***** Texto de origem *****

Ponto de inflexão entre o estado de vigília e o sono

A queixa sobre insônia é constante em nosso consultório. Narrativas sobre “passar a noite em claro” repetem-se. Paradoxos também se repetem. Excessos, saturação de ideias e incapacidade para um pensamento organizado estão muito presentes no cotidiano. Esperar o sono é saudável e saber esperar que o sono chegue é algo, em tempos atuais, impossível. A paciência é algo muito esquecido. Há muitos conflitos entre a passagem do estado de vigília e o sono. 
As pessoas consideram que dormir é uma perda de tempo. “Eu tenho tantas atividades para executar! Preciso estudar para a prova, tenho que responder as mensagens no WhatsApp, tenho que me atualizar, quero continuar vendo as séries, etc.” O sono é reparador e fundamental para a saúde mental. Durante o sono, sonhamos.

***** Dados fornecidos *****

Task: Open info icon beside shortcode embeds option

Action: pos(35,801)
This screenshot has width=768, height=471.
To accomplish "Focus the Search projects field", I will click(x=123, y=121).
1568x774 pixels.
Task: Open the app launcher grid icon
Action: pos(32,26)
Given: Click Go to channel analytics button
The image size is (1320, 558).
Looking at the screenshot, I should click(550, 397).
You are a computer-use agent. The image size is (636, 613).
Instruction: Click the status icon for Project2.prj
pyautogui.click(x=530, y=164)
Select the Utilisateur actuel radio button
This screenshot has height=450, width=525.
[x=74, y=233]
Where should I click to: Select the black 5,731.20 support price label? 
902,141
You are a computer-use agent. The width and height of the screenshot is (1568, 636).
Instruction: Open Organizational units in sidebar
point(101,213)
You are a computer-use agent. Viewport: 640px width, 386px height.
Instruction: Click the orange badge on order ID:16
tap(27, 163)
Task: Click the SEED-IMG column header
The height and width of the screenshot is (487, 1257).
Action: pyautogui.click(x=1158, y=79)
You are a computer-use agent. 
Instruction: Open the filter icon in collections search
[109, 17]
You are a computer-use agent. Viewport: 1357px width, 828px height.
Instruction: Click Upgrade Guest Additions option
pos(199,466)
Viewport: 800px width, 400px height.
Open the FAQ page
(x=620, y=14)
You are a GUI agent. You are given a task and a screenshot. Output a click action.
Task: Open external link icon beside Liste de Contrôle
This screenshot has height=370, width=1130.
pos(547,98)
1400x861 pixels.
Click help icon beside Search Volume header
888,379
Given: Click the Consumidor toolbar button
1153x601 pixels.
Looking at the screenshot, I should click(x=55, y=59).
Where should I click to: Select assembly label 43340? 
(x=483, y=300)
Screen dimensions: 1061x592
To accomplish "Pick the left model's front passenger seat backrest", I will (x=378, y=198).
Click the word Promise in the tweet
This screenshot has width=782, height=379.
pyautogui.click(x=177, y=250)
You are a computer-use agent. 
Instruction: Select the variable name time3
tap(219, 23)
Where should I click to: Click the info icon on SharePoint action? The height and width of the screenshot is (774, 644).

*****

| Atividade A |
Indique se cada afirmação abaixo está de acordo com o texto sobre o sono, respondendo sim ou não e citando literalmente as palavras do texto que decidem a resposta. (i) As pessoas consideram que dormir é uma perda de tempo. (ii) A paciência é algo muito lembrado. (iii) Durante o sono, sonhamos.
| Atividade B |
Copie fielmente o trecho do texto sobre o sono que vai de "A queixa sobre" até "vigília e o sono.".

| Resolução do exercício A |
(i) Sim: “As pessoas consideram que dormir é uma perda de tempo.”
(ii) Não: “A paciência é algo muito esquecido.”
(iii) Sim: “Durante o sono, sonhamos.”

| Resolução do exercício B |
A queixa sobre insônia é constante em nosso consultório. Narrativas sobre “passar a noite em claro” repetem-se. Paradoxos também se repetem. Excessos, saturação de ideias e incapacidade para um pensamento organizado estão muito presentes no cotidiano. Esperar o sono é saudável e saber esperar que o sono chegue é algo, em tempos atuais, impossível. A paciência é algo muito esquecido. Há muitos conflitos entre a passagem do estado de vigília e o sono.